> **EXERCISE GOAL**: Copy the items word for word, from the line that contains "Task: Expand 招聘信息 sidebar arrow" through the end of the items, inclusive. Leave the pictures out of your answer.

> **LISTING**:

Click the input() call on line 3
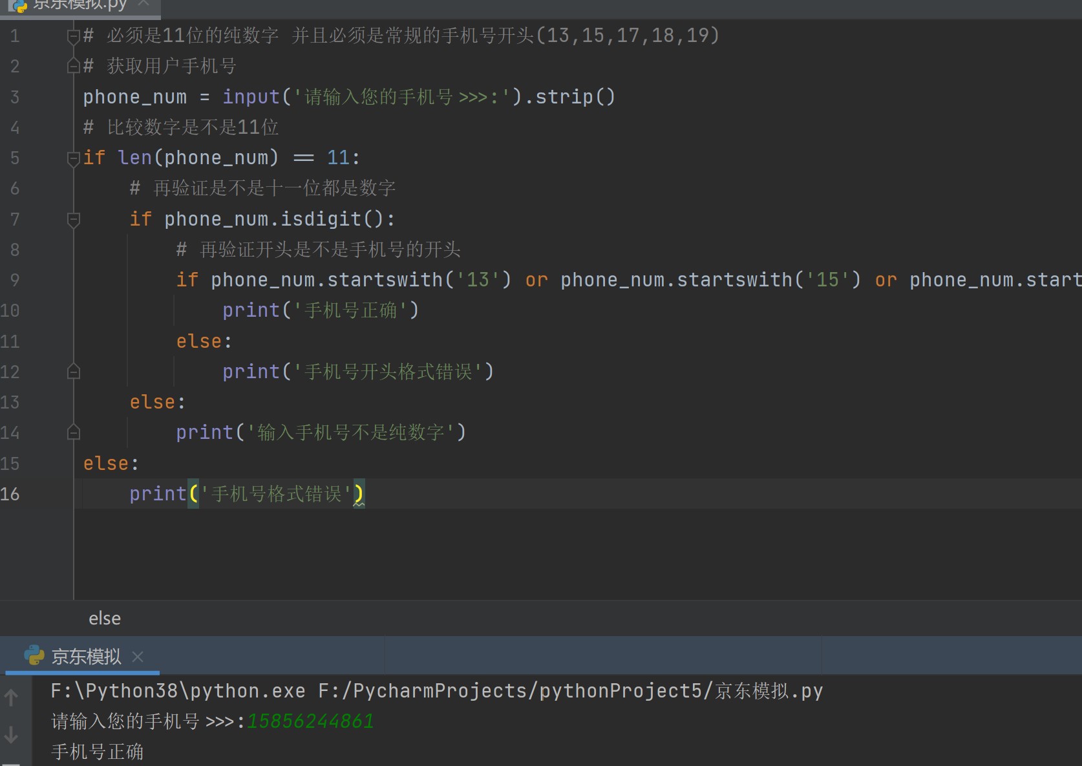Viewport: 1082px width, 766px height. point(250,97)
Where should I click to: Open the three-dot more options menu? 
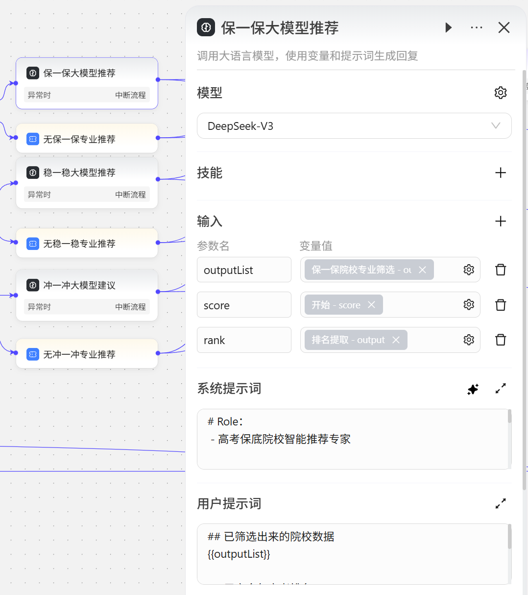[476, 27]
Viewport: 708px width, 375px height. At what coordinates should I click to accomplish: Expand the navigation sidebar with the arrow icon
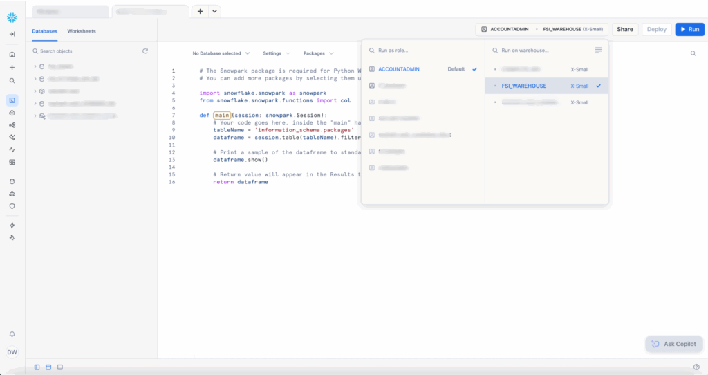tap(12, 34)
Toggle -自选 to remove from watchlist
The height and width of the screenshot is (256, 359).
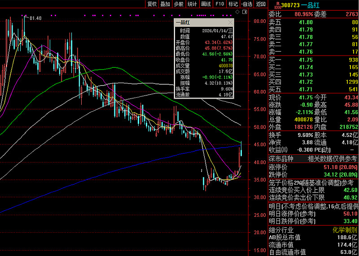click(x=247, y=4)
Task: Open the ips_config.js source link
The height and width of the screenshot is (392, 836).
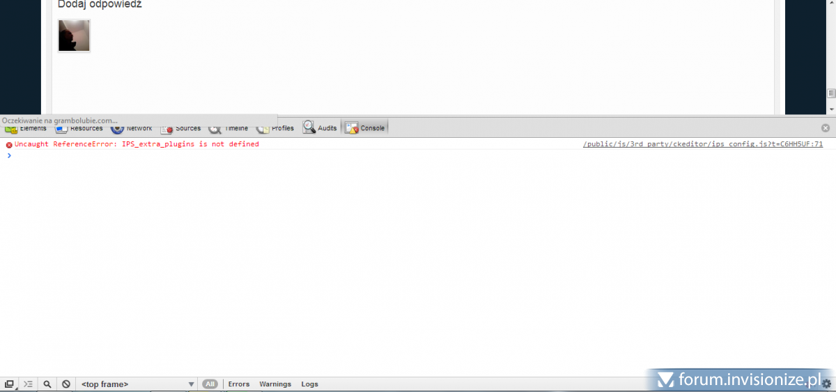Action: (702, 144)
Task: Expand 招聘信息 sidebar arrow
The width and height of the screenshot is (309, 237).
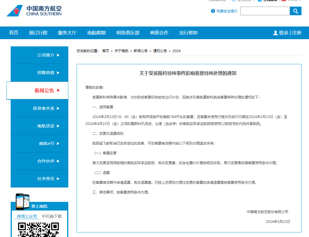Action: coord(58,73)
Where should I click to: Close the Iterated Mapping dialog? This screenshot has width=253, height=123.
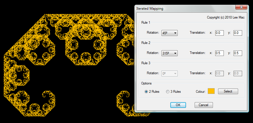[241, 7]
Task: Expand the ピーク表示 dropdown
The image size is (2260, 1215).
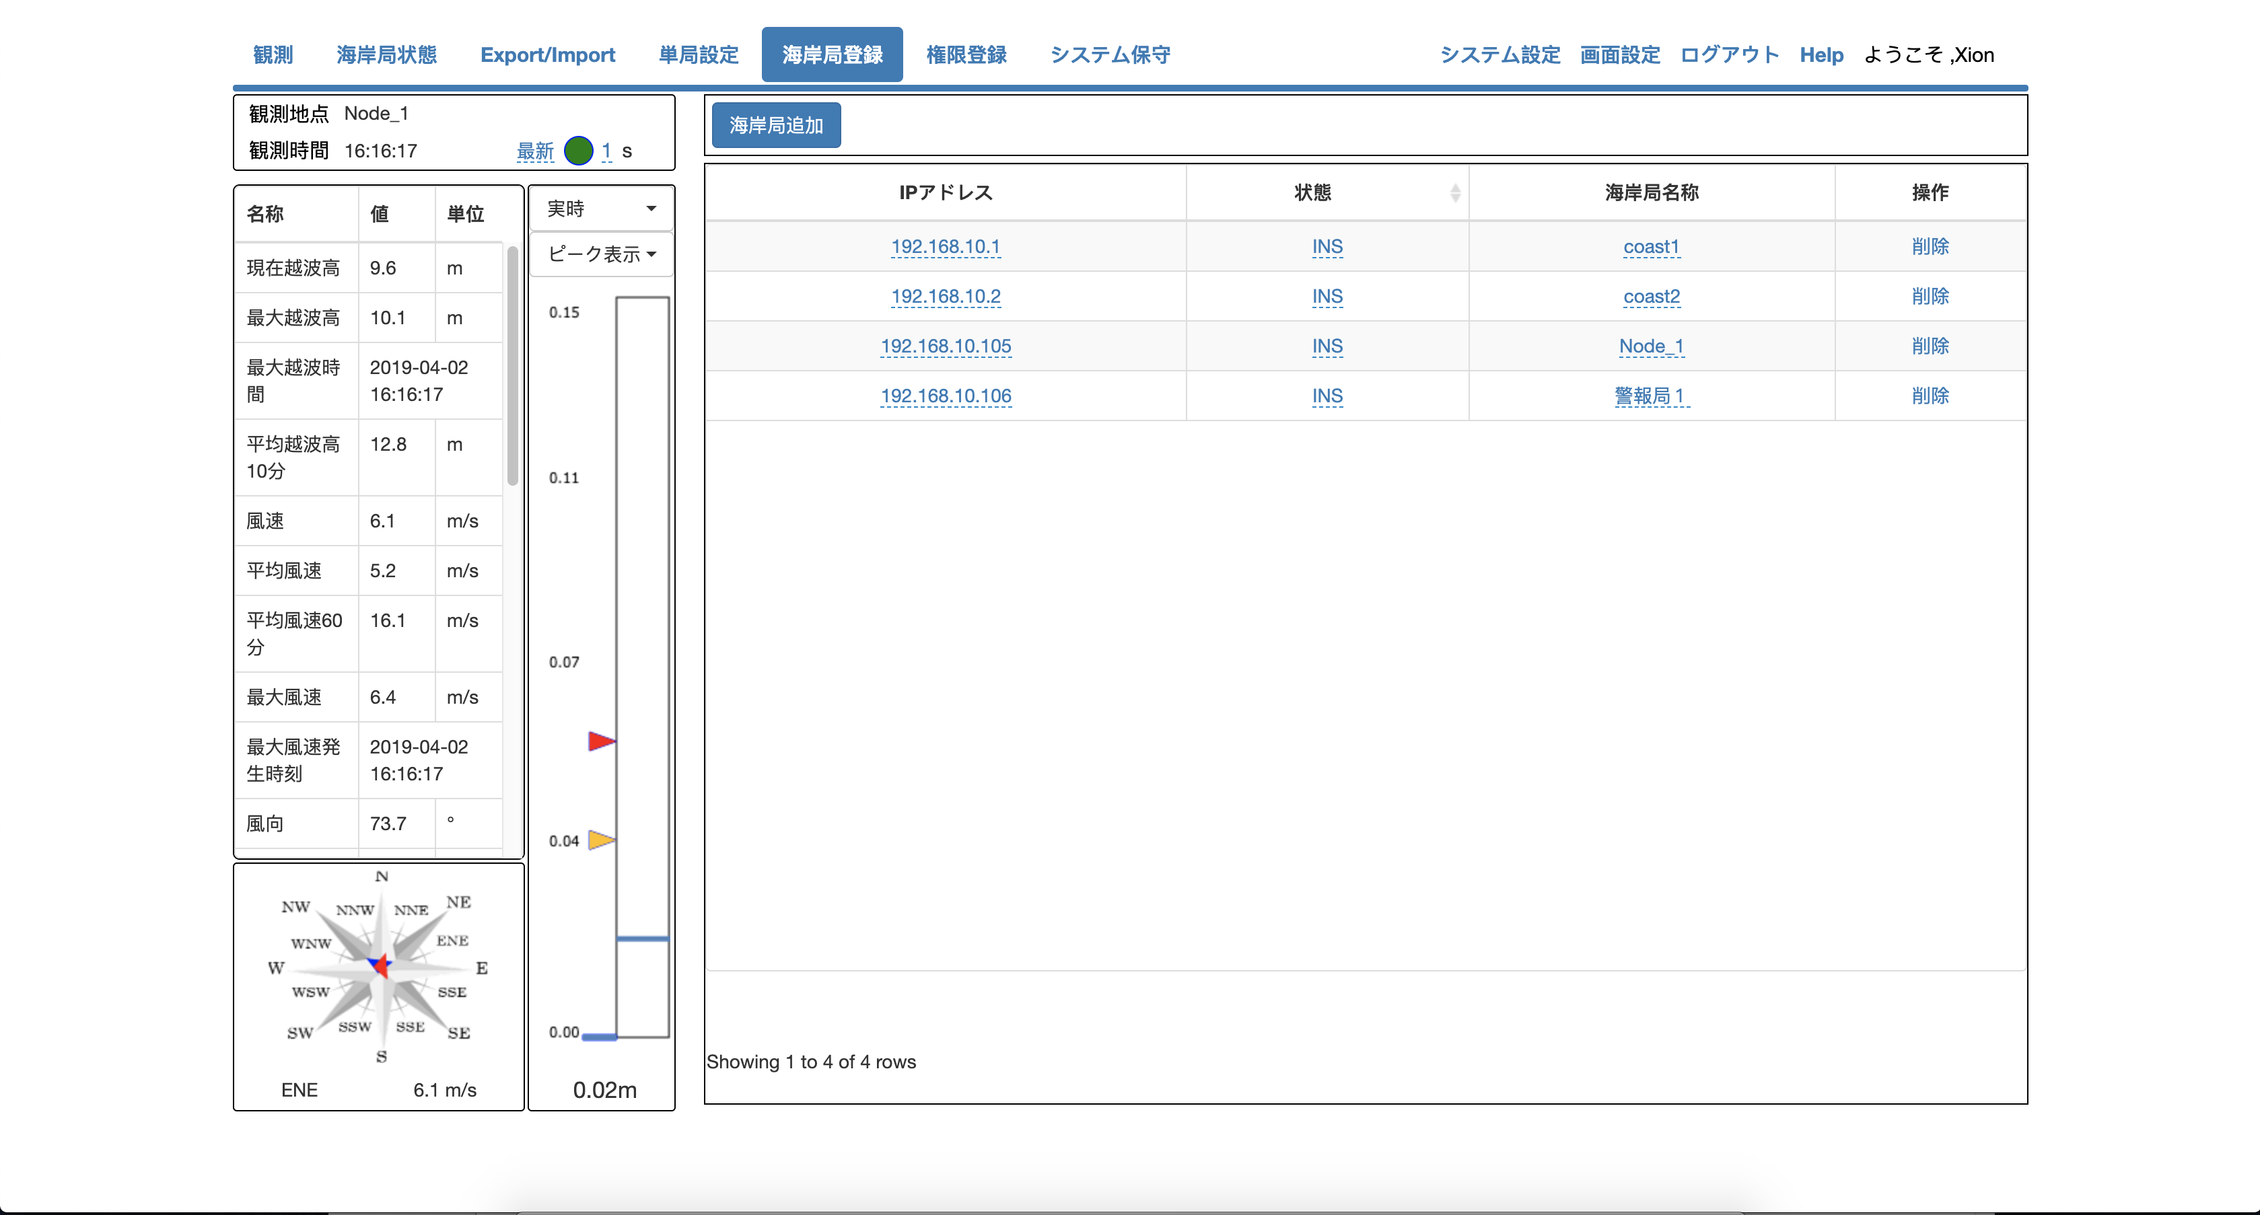Action: pos(601,254)
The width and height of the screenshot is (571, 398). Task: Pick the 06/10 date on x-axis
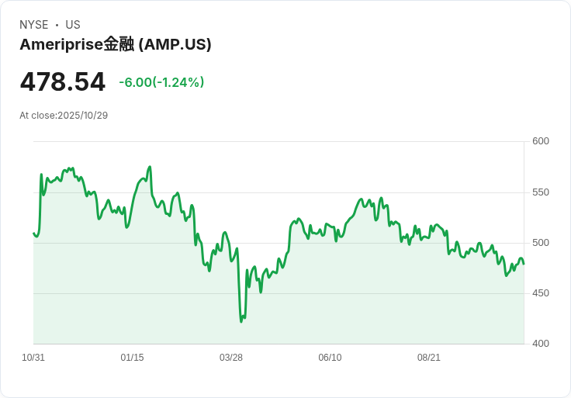pos(330,358)
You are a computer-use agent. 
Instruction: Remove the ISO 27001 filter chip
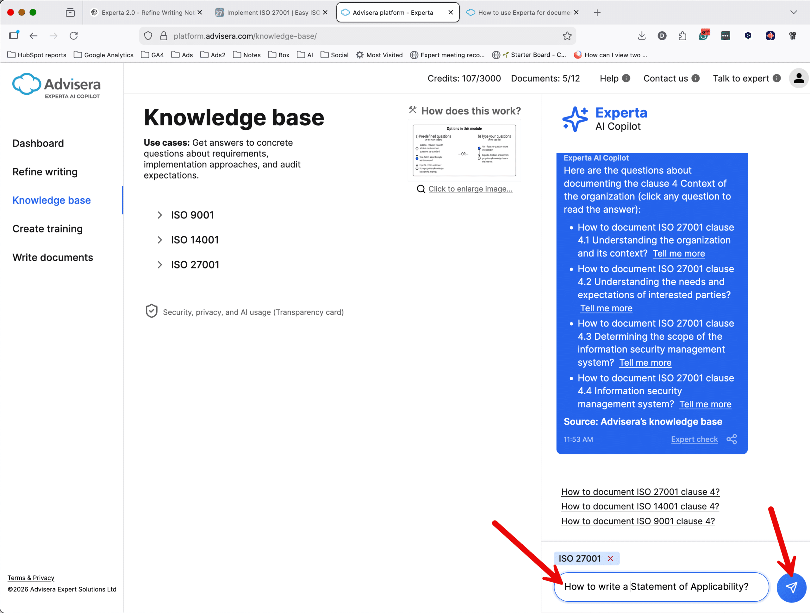[x=610, y=558]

> **FINISHED TASK**:
Task: Expand 招聘信息 sidebar arrow
The width and height of the screenshot is (309, 237).
Action: coord(58,73)
Where should I click to: Close the Iterated Mapping dialog? This screenshot has width=253, height=123.
[241, 7]
Task: Expand the ピーク表示 dropdown
The image size is (2260, 1215).
Action: pos(601,254)
The width and height of the screenshot is (571, 398). Task: Pick the 06/10 date on x-axis
pos(330,358)
You are a computer-use agent. 
Instruction: Remove the ISO 27001 filter chip
[x=610, y=558]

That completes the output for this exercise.